We can use an n*m 0-1 matrix to denote a bipartite graph. Mining maximal bicliques in such matrix is an open problem.
The extreme maximal clique is a special maximal clique. A clique in such matrix is itself a all 1 submatrix. We differentiate two parts of a clique as a major part in row-view of the matrix and a minor part in column-view. A clique is an extreme maximal one if and only if it satisfies: (1) no other clique has bigger cardinality with major part than that of it; (2) if with the same major cardinality, then no other clique has bigger cardinality with minor part than that of it; (3) the minor cardinality is not less than a specified value s.

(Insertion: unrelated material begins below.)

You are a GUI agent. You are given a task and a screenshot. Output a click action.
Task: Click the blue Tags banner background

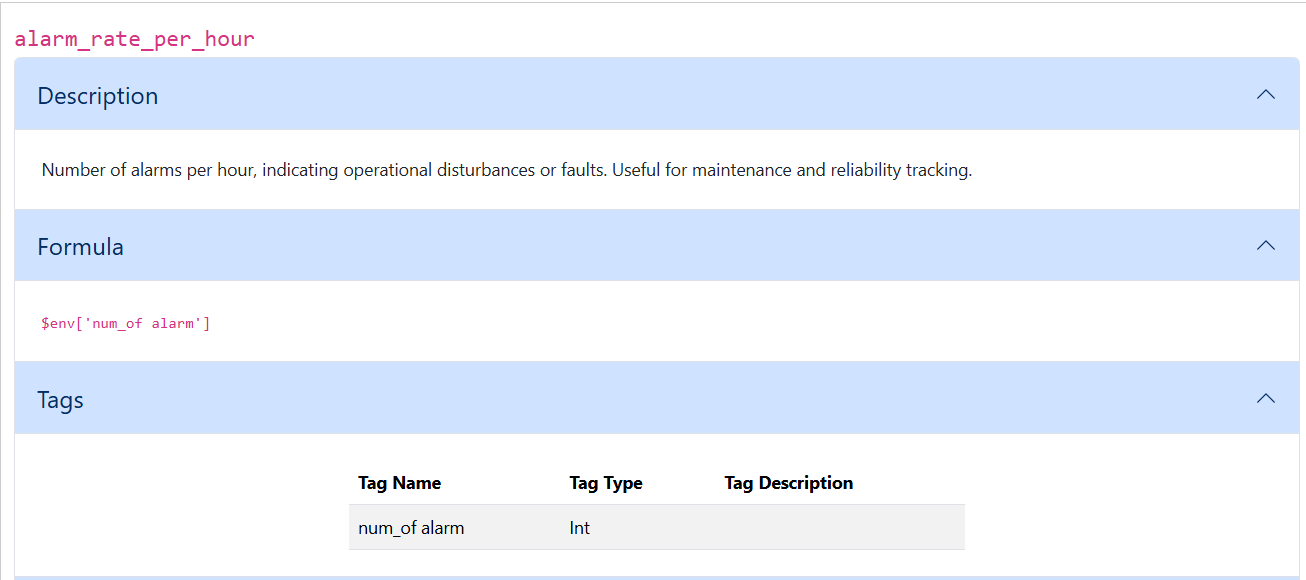[600, 398]
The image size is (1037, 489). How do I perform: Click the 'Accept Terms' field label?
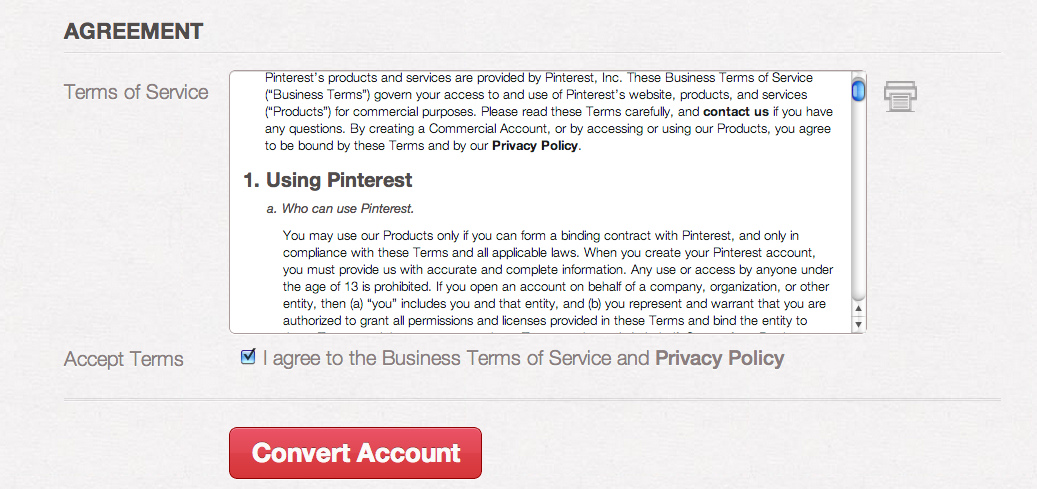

Extreme maximal bicliques is very rare by experimental results. However, we do not know what relation between the number of extreme maximal bicliques and n,m.
The problem is how many extreme maximal bicliques are in an n*m 0-1 matrix at most.
An example as a 4*4 matrix below, if s=2, then the row 1,2,3 and the column 1,2 make an extreme biclique with major cardinality 3 minor cardinality 2, and there are only 2 such bicliques in the matrix. 1 1 1 1
1 1 0 0
1 1 0 1
1 0 0 1
For an nm 0-1 matrix, if the size of so-called extreme maximal biclique (EMB) is 11, then there are at most min(n,m) EMBs in the matrix. We can construct such case matrix with the most many EMBs as below:
1 0 0 0 0 0 0 ......
0 1 0 0 0 0 0
0 0 1 0 0 0 0
0 0 0 1 0 0 0
......
And I guess that it holds that there are at most max(n,m) EMBs in an n*m 0-1 matrix.